U.S. Department of Education attorneys, intervening in the case of a 65-year-old man seeking to erase his student loans in bankruptcy, urged the court to stand firm with borrowers who claim they are in a dire financial situation. Attorneys argued thatRobert Murphy of Massachusetts, unemployed and of retirement age, has plenty of chances to go back to work or hit the jackpot
No student debtors should get a break unless there is a “certainty of hopelessness” with circumstances that have a “total incapacity” to change, attorneys said.
“An individual’s economic circumstances may change over time,” attorneys said. “Improvements in the national economy may offer new employment prospects, changes in family circumstances may reduce the number of the debtor’s dependents, a spouse may enter or reenter the workforce, or the debtor may benefit from an inheritance or other windfall.”

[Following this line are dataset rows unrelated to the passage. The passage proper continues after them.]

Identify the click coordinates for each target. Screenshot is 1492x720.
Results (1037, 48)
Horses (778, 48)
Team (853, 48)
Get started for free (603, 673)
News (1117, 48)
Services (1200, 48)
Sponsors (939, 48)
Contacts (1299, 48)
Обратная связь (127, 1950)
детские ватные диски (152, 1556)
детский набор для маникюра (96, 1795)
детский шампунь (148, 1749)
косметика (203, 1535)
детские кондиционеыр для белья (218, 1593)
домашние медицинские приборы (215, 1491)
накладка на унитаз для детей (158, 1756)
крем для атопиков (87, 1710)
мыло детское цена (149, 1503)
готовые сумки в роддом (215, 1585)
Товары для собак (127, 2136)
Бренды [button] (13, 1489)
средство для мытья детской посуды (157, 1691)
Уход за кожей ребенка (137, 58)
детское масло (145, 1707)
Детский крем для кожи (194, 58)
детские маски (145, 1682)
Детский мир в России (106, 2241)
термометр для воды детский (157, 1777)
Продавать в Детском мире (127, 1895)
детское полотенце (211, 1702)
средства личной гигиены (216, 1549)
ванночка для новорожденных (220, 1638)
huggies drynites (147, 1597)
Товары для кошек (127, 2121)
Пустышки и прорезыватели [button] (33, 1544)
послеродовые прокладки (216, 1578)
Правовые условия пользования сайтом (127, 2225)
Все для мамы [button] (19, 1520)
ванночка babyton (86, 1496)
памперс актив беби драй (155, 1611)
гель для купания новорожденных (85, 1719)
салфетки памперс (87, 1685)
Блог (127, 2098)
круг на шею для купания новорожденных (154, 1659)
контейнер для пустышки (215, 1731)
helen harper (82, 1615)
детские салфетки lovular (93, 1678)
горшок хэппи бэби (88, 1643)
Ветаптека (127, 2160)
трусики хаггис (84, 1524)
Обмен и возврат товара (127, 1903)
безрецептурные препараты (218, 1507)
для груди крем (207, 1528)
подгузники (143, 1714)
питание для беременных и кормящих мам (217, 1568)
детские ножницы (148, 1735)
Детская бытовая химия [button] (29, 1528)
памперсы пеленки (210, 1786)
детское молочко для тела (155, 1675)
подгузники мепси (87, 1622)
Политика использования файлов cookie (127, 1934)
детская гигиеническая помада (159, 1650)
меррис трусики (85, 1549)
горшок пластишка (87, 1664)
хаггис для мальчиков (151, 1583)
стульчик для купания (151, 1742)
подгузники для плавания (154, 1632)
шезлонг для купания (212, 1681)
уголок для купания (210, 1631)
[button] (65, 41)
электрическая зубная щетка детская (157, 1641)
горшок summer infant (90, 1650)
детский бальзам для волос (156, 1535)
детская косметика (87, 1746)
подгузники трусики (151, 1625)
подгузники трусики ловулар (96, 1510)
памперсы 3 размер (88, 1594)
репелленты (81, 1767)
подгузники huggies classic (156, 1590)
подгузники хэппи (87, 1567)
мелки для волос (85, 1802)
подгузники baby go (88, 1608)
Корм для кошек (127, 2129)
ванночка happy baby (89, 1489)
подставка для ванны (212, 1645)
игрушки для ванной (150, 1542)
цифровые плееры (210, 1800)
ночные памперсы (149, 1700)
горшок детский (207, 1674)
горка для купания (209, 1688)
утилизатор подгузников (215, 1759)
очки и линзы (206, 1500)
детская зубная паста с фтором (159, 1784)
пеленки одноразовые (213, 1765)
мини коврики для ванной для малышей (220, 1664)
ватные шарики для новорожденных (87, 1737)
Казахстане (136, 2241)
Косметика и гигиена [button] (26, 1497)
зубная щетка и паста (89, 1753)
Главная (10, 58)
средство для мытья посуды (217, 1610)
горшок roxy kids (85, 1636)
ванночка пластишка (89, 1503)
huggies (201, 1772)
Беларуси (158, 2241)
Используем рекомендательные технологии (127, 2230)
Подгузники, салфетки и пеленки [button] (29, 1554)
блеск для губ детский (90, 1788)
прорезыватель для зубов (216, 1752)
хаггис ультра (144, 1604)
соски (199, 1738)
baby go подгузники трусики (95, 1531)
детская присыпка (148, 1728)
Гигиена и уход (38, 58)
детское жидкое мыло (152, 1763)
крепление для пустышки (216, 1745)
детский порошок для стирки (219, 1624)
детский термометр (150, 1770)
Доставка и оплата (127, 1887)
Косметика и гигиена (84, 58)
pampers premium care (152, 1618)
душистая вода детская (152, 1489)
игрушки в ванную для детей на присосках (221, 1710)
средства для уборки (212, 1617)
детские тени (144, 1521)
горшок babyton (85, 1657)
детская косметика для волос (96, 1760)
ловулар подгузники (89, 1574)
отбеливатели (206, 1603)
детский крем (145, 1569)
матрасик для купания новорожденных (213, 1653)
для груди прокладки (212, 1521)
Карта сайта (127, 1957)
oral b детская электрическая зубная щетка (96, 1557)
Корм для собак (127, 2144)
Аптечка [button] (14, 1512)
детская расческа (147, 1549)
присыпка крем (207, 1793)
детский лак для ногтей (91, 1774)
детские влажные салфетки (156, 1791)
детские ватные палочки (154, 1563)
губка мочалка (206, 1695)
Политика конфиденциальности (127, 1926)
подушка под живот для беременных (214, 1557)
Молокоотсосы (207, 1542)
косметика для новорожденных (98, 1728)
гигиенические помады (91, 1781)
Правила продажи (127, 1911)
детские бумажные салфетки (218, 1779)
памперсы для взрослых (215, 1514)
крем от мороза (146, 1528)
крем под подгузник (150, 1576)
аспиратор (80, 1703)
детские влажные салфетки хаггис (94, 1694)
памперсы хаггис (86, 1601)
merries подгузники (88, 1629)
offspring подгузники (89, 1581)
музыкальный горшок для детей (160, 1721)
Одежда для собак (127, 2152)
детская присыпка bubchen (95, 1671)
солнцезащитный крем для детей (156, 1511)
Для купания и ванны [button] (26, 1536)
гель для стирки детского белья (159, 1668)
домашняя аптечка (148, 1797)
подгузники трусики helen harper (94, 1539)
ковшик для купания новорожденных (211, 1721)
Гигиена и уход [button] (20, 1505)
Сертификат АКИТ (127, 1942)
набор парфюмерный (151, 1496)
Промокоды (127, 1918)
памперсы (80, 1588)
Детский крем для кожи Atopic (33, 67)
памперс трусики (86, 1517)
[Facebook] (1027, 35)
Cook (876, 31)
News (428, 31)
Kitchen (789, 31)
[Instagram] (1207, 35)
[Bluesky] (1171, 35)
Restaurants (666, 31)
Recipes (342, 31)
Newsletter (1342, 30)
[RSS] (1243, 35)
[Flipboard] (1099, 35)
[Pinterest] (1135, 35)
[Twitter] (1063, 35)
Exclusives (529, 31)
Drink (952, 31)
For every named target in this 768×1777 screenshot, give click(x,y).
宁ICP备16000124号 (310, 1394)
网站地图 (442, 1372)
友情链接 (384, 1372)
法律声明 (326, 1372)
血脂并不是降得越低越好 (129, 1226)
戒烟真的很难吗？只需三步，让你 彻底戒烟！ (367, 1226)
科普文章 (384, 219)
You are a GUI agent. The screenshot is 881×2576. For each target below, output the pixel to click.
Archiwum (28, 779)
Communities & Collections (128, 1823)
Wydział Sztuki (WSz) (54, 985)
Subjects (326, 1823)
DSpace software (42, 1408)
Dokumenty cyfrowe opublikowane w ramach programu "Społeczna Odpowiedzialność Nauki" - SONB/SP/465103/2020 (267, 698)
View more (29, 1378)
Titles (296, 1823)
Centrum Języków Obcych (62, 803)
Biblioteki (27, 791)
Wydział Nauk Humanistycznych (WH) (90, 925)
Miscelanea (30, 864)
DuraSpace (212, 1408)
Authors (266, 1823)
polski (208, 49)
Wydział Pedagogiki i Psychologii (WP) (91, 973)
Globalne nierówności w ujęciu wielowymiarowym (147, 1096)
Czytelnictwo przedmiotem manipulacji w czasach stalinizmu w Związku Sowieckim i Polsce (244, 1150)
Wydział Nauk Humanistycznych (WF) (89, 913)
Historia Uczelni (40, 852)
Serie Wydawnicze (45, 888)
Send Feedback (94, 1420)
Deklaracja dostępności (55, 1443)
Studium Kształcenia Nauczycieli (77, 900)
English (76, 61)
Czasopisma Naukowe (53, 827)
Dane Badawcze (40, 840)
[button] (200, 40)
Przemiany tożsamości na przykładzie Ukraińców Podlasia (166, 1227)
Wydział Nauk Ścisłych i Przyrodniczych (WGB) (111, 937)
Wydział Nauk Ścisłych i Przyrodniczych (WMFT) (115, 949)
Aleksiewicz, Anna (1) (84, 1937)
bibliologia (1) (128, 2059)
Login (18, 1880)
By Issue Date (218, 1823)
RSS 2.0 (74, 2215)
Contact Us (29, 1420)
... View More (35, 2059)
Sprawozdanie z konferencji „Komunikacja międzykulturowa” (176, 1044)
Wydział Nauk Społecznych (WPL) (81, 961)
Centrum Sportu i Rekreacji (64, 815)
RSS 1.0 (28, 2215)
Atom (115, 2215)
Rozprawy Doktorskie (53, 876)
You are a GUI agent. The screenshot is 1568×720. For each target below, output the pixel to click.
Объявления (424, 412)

Murphy requested The First Circuit Court of Appeals discharge several Parent Plus student loans, backed by the Department of Education, he took out for his children. Murphy is asking the court to define what “undue hardship” means when it comes to repaying student loan debt. A win for Murphy could change the way U.S. bankruptcy courts handle outstanding student loan debt.
Murphy lost his $165,000-a-year job as president of a manufacturing company in 2002. While looking for work in the past 13 years, he’s dried up his retirement savings and his home was recently foreclosed. Murphy estimates if he were to find a $50,000-a-year job now and pay until he turns 77, the balance of his loans would still grow to $500,000 with interest.
Court records show Murphy took out twelve loans between 2001 and 2007, totaling $220,765.
Beginning in the 1970s, lawmakers began changing bankruptcy laws to edge out student loans from release. In 2005, Biden, then a U.S. senator from Delaware,helped secure legislation that would permanently bar both public and private-backed student loans from bankruptcy proceedings.
In early October, the administration announced it wants to rescind the law for private education loans, saying there are fewer consumer protections than with federal loans.
“There are strong grounds for maintaining different standards for federal student loans,” the Education Department said. “Federal loans are not underwritten, have generous terms and protections, and the payments can be limited based on income. Private student loans, by contrast, are underwritten and most do not have a built in income- driven repayment plan.”
Education debt has become a leading talking point for candidates seeking Republican and Democratic nominations for president. If Biden decides to make a bid for the Democratic nomination, his work on bankruptcy laws and student loans could open even more debate.
Nationally, student loans are the second-largest class of U.S. consumer debt behind mortgages. Since 2006, student debt has more than doubled from less than $600 billion to more than $1.2 trillion. The average balance is about $30,000.